*Tasks to carry out*
a – List the distinct usernames that head posts in the forum thread about raking a tilled yard.
b – Carry on the forum thread about raking a tilled yard from where it stops by writing the post from Virginia Built.

*Excerpted text*
○ ○ ○ ○
# power rake, rockhound or york



## DHllc (May 14, 2009)

I'm a remodel GC so don't do much landscaping, but HO wanted backyard completely redone after addition. Yard had to be tilled because it was extremely compacted now needs to be raked. Need something to break up or remove clumps of dead turf and don't know what's best/fastest/easiest. Ideas?


----------



## naptown CR (Feb 20, 2009)

Put your location in your profile.

The best and cheapest would be to go to the local seven eleven and see who jumps in the back of the truck:whistling


----------



## DHllc (May 14, 2009)

no 7&11 out here in minnysoda


----------



## Virginia Built (Nov 8, 2007)
○ ○ ○ ○
*Data block*
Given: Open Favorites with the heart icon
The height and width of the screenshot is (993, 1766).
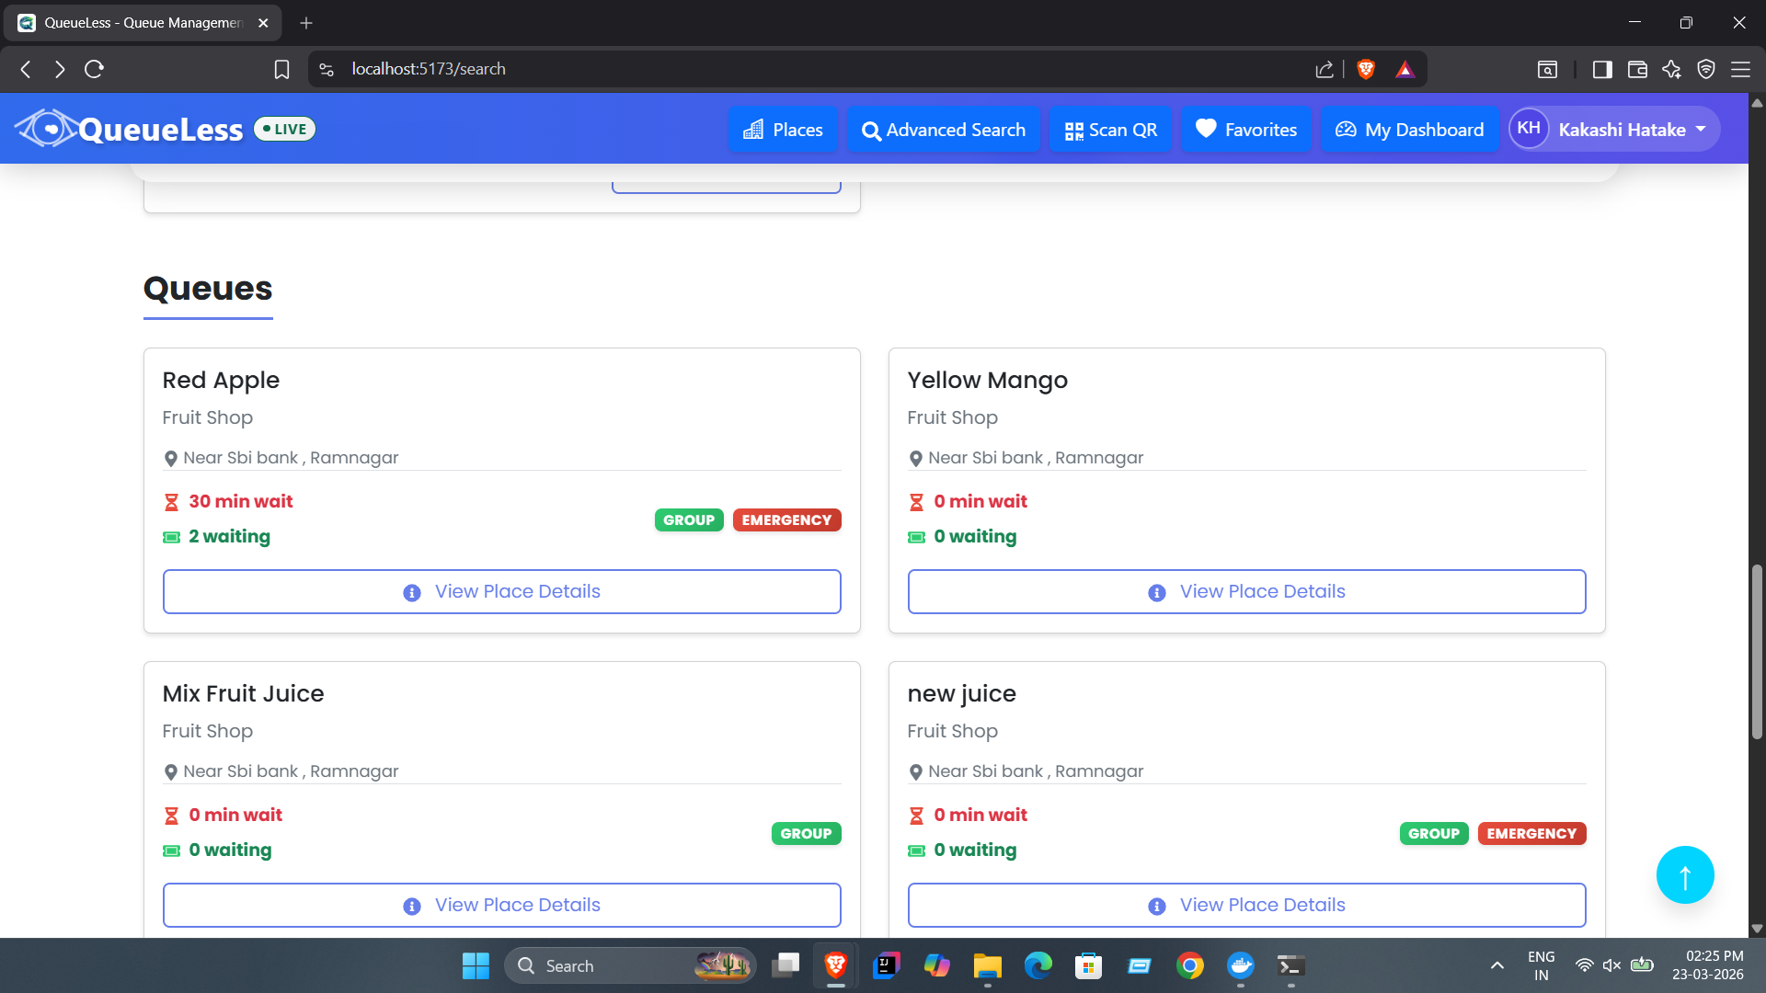Looking at the screenshot, I should [1245, 130].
○ ○ ○ ○
*Response list*
a –
DHllc
naptown CR
Virginia Built

b –
I own a used 6 foot Harley rake and use it on a Kubota LS3430 HST. I can tell you it really tills up hardpan soil, even loader compacted. It will provide the perfect seed bed and if installed with weed control, in fall plantings produces the nicest most weed free lawn imaginable. It will also pull soil to regrade swales and drainways.


----------



## digdeep516 (Jun 8, 2009)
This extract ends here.